DIRECTION
Reproduce the listing below, swapping every "Viewport" for "Display" and keeping everything else unchanged.

━━━━━━━━━━━━━━━━

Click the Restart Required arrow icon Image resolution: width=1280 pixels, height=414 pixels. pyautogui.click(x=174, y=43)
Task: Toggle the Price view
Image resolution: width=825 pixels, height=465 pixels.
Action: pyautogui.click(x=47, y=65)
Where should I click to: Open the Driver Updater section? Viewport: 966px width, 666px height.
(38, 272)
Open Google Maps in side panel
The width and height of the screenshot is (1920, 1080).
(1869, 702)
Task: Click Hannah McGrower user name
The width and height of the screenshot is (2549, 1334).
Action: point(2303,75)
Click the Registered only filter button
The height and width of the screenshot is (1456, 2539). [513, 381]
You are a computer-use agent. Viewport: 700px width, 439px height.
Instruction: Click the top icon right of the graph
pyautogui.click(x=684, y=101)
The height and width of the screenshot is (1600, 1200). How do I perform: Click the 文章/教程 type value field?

━━━━━━━━━━━━━━━━

EXERCISE SOLUTION
Click the Restart Required arrow icon Image resolution: width=1280 pixels, height=414 pixels. pyautogui.click(x=174, y=43)
Task: Toggle the Price view
Image resolution: width=825 pixels, height=465 pixels.
Action: pyautogui.click(x=47, y=65)
Where should I click to: Open the Driver Updater section? Display: 966px width, 666px height.
(38, 272)
Open Google Maps in side panel
The width and height of the screenshot is (1920, 1080).
(1869, 702)
Task: Click Hannah McGrower user name
The width and height of the screenshot is (2549, 1334).
Action: point(2303,75)
Click the Registered only filter button
The height and width of the screenshot is (1456, 2539). [513, 381]
You are a computer-use agent. Display: 700px width, 439px height.
Instruction: Click the top icon right of the graph
pyautogui.click(x=684, y=101)
The height and width of the screenshot is (1600, 1200). How do I perform: Click the 文章/教程 type value field?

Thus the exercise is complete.